We are happy to announce that Keegan Tierney has joined the Green Mountain Club as our Director of Field Programs!
Keegan’s life-long love for trails began in his youth hiking Mt. Abraham here in his home state of Vermont. After getting hooked on trail work on the Cumberland Trail in Tennessee, his first project on the Long Trail was during his senior year at UVM leading an Orientation TREK trip to construct a privy. After getting his B.S. in Wildlife Biology he spent a few years roaming the west before returning to Vermont to work for the Vermont Youth Conservation Corps (VYCC) in 2005. There, as Director of Operations, he worked with a broad partner network around the state (including the GMC) to identify, plan, and implement trail construction and maintenance projects with VYCC Crews. In addition to his VYCC career, he has spent time working as a lead carpenter for a building company, a cabinet maker, and a ski-bum.
In his role as Director of Field Programs Keegan works closely with all GMC staff and sections to ensure the maintenance, improvement, and construction of trail within the Long Trail system including the AT from Maine Junction to the New Hampshire border and the NEK trails.
Join us in welcoming Keegan to GMC at the beginning of a busy field season! We have both new and familiar faces in our backcountry caretaker program, our professional and volunteer Long Trail Patrol crews, and our construction crew. Below is an overview of what each program will be doing this season.
We will have 16 full-time backcountry caretakers this season, thanks to funding from individual donors, the Vermont Department of Forests, Parks and Recreation, the U.S. Forest Service, Mount Mansfield Co-Location Corporation, Killington Resort, Smugglers’ Notch Ski Area, Stratton Mountain Resort, and Sugarbush Resort.
Caretakers will be stationed at Stratton Mountain summit, Stratton Pond, Griffith Lake, Little Rock Pond, the Coolidge Range, Mount Abraham, Camel’s Hump, Mount Mansfield, and Sterling Pond. Alpine zone stewardship on Camel’s Hump and Mount Mansfield will carry on as we educate hikers about Vermont’s fragile mountaintop ecosystems. Caretakers will also maintain trails, manage composting privies, and spread awareness of Leave No Trace principles.
Long Trail Patrol
Now in its 87th year, the Long Trail Patrol will work from late June through mid-October. Much of the patrol’s work will be repair and prevention of erosion on the Sterling Pond Trail, the Bucklin Trail, the Frost Trail, and the Long Trail near Tillotson Camp.

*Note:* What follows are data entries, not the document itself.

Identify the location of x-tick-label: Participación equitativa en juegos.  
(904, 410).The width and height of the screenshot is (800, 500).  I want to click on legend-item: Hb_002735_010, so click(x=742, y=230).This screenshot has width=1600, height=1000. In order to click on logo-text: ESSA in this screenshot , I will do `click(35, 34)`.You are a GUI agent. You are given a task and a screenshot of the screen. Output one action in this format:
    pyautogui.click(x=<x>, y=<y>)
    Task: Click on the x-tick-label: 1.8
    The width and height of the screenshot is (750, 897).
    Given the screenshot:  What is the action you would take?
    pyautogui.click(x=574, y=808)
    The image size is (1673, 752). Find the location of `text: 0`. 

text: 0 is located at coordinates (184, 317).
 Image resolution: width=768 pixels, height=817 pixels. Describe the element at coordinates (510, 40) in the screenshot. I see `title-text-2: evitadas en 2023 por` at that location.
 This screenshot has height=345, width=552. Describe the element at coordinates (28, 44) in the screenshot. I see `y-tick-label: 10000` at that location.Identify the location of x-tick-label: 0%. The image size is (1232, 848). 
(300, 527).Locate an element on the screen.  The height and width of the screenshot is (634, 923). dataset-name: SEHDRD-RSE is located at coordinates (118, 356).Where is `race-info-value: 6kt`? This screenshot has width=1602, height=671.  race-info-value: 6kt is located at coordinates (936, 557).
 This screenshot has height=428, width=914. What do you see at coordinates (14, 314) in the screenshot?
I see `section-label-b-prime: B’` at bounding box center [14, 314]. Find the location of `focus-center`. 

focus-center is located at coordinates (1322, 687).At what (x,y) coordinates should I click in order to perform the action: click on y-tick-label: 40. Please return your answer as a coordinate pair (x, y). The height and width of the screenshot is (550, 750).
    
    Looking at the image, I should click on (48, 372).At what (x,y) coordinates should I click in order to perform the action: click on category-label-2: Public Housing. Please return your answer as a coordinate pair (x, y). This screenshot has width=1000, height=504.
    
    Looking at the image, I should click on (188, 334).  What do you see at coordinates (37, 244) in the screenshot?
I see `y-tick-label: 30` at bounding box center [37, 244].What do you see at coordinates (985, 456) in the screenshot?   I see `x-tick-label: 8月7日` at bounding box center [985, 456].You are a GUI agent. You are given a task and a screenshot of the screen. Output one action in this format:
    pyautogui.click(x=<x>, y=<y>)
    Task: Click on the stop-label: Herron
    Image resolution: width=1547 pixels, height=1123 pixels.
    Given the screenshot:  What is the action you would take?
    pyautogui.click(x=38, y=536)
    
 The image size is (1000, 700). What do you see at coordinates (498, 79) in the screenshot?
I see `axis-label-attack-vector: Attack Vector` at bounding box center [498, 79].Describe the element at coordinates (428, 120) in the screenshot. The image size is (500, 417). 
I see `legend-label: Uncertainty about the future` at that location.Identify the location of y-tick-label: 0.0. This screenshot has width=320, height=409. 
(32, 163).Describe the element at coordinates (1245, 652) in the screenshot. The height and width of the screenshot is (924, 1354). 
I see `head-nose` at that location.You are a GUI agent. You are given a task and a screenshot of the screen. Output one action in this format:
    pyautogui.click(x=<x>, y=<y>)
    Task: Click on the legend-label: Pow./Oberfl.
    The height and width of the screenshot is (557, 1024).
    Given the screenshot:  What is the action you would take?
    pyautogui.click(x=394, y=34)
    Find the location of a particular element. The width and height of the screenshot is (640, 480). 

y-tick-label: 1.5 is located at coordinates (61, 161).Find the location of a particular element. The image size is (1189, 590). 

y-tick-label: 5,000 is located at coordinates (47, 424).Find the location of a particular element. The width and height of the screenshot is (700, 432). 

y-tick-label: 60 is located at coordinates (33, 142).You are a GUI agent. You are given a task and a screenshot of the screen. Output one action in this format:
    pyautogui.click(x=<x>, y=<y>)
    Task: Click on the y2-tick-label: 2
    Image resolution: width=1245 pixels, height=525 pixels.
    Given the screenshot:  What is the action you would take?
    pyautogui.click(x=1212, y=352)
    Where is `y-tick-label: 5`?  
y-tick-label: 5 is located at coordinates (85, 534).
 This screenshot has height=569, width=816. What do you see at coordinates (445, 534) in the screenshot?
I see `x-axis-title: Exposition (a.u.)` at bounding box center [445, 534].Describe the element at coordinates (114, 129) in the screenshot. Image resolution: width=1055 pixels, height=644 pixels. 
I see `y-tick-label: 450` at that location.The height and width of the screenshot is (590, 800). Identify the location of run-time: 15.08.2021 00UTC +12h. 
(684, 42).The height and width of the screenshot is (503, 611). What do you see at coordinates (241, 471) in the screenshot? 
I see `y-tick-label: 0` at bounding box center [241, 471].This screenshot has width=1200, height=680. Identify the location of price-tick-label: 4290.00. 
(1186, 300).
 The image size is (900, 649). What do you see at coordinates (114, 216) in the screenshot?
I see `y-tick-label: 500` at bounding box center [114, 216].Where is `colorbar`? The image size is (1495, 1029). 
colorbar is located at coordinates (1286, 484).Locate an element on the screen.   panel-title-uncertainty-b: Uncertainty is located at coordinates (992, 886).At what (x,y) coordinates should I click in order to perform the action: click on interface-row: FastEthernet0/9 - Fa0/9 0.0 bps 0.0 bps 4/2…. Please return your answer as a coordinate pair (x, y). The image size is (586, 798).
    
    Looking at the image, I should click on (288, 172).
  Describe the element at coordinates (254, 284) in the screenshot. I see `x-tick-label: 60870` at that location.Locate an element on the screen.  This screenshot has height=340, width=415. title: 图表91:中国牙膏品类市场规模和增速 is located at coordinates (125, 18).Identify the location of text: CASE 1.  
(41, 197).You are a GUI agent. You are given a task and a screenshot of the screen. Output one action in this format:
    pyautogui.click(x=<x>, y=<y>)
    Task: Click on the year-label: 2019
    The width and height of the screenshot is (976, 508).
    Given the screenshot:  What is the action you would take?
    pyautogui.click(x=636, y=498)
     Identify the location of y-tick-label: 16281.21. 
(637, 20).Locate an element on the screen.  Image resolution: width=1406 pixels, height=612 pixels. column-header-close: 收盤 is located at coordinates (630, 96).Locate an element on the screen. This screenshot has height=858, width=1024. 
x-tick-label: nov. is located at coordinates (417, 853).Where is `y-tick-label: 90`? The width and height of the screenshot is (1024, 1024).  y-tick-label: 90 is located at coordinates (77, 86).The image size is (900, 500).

The crew will spend a week replacing puncheon at the top of Mount Mansfield’s Hellbrook Trail. They will spend two weeks in Breadloaf Wilderness replacing a rotten log staircase on the LT south of Silent Cliffs and relocating a short stretch of the trail north of Boyce Shelter. The Patrol will end its season on the Vermont Appalachian Trail near Pomfret, mowing open areas reclaimed in past seasons.
Volunteer Long Trail Patrol
Our valiant Volunteer Long Trail Patrol will spend six weeks on the Green Mountain National Forest: four weeks rehabilitating the Branch Pond Trail near and in Lye Brook Wilderness; and two weeks near the Massachusetts border rehabilitating the LT north of Consultation Peak. This year’s volunteers live as close to us as just down the road from headquarters, and as far away as Florida and Missouri.
Kurt Melin will lead this year’s construction crew in his tenth field season with the GMC. The crew will:
- Set footings and build an accessible moldering privy for Tucker Johnson Shelter, destroyed by fire a few years ago and originally planned for replacement in 2017. Volunteers will build a new shelter this summer and fall.
- Repair the floor of Cowles Cove Shelter, improve the privy, and build a tent platform, thanks to a recent generous donor.
- Begin demolition of Beaver Dam Camp at Wheeler Pond to prepare for a future rebuild.
- Build an accessible moldering privy at Clarendon Shelter to replace the pit privy.
Community service trips, including college orientation groups and outing clubs, high school classes, summer camps, and local businesses, will work on a variety of projects, such as cleaning water bars, packing bark mulch to privies, and packing out demolition debris. Several national organizations will join this year, including the Wilderness Volunteers and the Sierra Club Military Outdoors Program.